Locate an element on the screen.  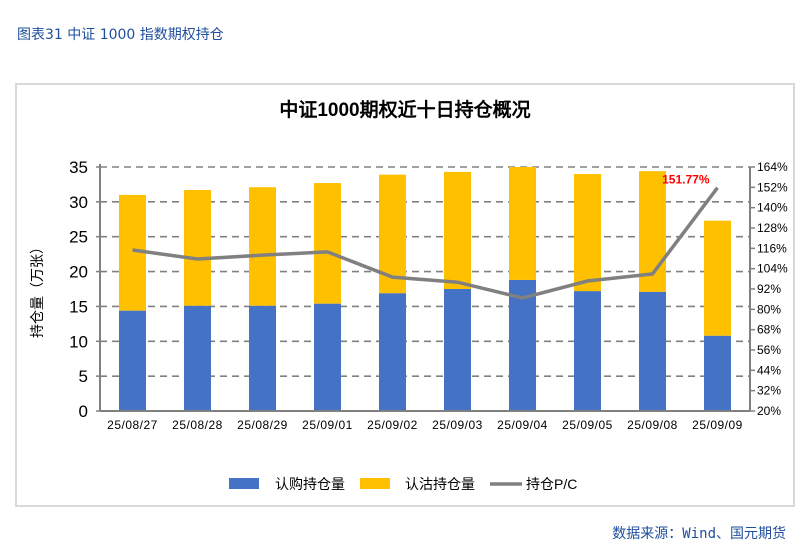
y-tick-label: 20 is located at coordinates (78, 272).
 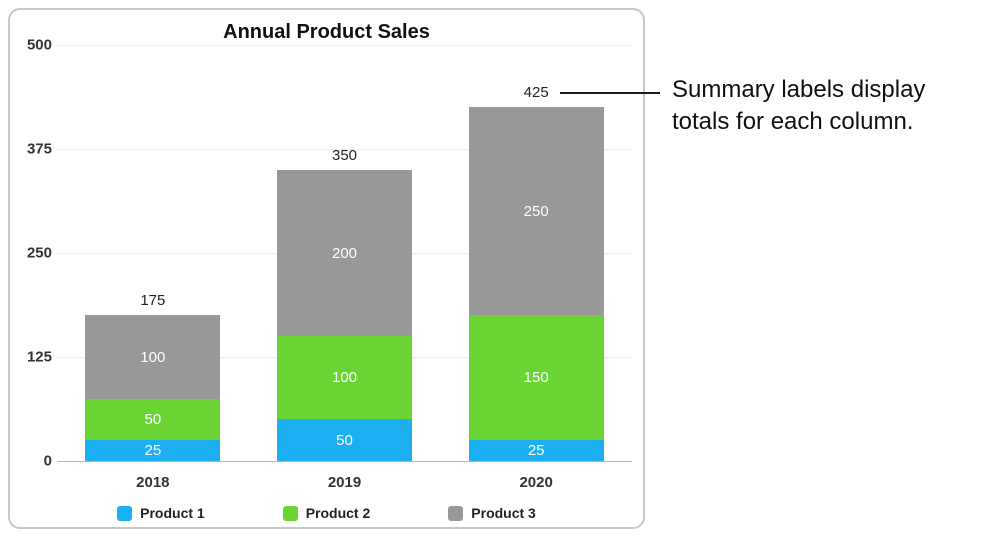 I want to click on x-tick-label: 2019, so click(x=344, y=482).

--------------------

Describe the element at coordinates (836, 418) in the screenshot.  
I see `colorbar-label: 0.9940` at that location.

--------------------

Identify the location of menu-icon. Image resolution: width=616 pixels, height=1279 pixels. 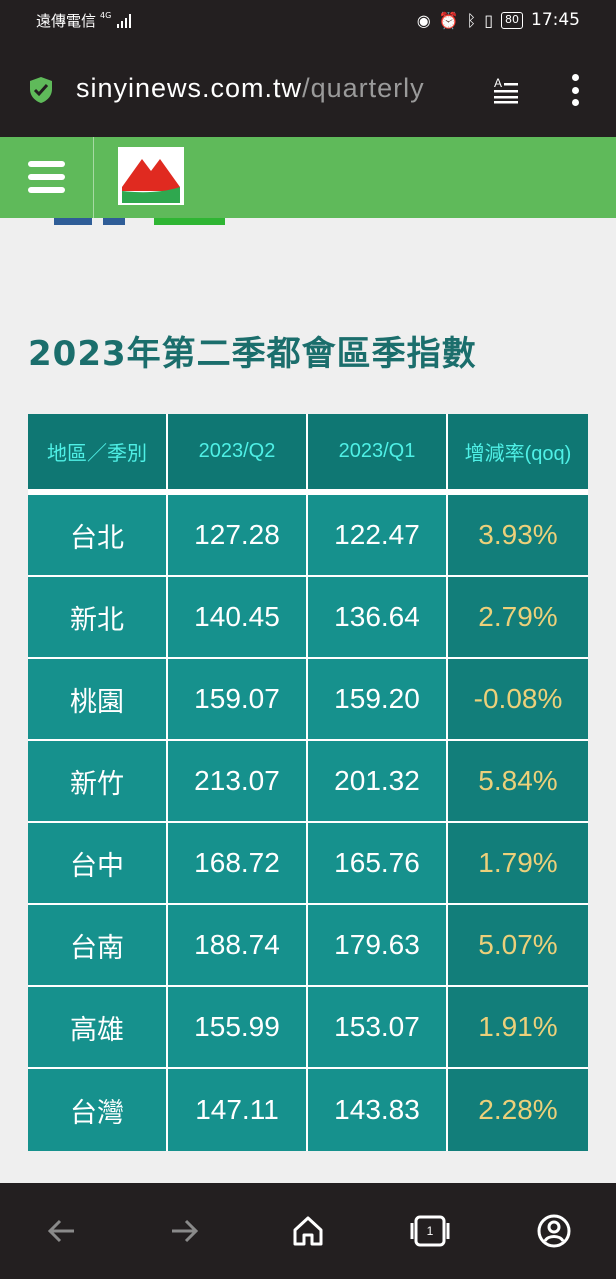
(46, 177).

--------------------

▸ **YOUR OBJECTIVE**: Copy the material word for word, beginning at the line that contains "Describe the element" and stopping after the line that contains "at that location.".

▸ **SOLUTION TO THIS TASK**:
Describe the element at coordinates (836, 418) in the screenshot.  
I see `colorbar-label: 0.9940` at that location.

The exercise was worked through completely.